James Liddell

Personal information
- Full name: James Liddell
- Date of birth: 1897
- Place of birth: Baillieston, Scotland
- Position: Wing half

Senior career*
- Years: Team / Apps / (Gls)
- –: Ashfield
- 1920–1921: Liverpool / 0 / (0)
- 1921: → Albion Rovers (loan)
- 1921–1924: Bristol Rovers / 30 / (4)
- 1924: Preston North End / 0 / (0)
- 1924–1925: Albion Rovers / 29 / (8)
- 1925–1930: Clyde / 111 / (5)
- 1930–1931: Albion Rovers / 14 / (1)
- 1931–1933: Dumbarton / 50 / (3)
- 1933–1939: Albion Rovers / 104 / (5)

= James Liddell =

Scottish footballer

James Liddell (born 1897) was a Scottish footballer who played for Albion Rovers, Dumbarton and Clyde.

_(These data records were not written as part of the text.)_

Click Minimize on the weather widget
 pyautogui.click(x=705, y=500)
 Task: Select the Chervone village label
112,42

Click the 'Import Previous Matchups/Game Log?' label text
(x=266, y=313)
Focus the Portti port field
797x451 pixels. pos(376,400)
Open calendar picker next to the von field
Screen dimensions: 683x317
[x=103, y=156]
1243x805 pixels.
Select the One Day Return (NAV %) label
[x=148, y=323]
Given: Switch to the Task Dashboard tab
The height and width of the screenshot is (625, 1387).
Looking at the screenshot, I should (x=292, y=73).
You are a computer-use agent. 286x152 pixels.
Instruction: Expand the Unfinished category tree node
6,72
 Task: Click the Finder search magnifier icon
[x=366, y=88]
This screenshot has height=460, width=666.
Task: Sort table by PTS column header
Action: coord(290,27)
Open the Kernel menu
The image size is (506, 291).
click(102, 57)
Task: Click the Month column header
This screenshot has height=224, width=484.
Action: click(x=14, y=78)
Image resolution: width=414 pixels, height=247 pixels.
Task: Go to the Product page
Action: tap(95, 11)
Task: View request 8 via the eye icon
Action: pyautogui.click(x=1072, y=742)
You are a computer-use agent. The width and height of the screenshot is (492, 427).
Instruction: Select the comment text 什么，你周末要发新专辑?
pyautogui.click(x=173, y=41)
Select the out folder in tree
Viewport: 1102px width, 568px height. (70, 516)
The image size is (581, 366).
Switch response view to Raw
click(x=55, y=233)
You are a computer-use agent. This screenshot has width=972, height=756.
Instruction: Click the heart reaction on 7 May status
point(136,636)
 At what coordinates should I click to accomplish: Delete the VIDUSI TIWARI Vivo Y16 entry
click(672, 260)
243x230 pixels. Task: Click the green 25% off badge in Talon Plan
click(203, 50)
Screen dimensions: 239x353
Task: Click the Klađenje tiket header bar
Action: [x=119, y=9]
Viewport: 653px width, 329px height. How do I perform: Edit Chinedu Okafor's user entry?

He joined Liverpool in 1920 but failed to make any first team appearances in his year at Anfield, moving on to Bristol Rovers in 1921. In two and a half years in Bristol he made thirty league appearances, scoring either 4 or 5 goals. In January 1924 he moved to First Division side Preston North End, but as with his time in Liverpool, he didn't make any first team appearances for them.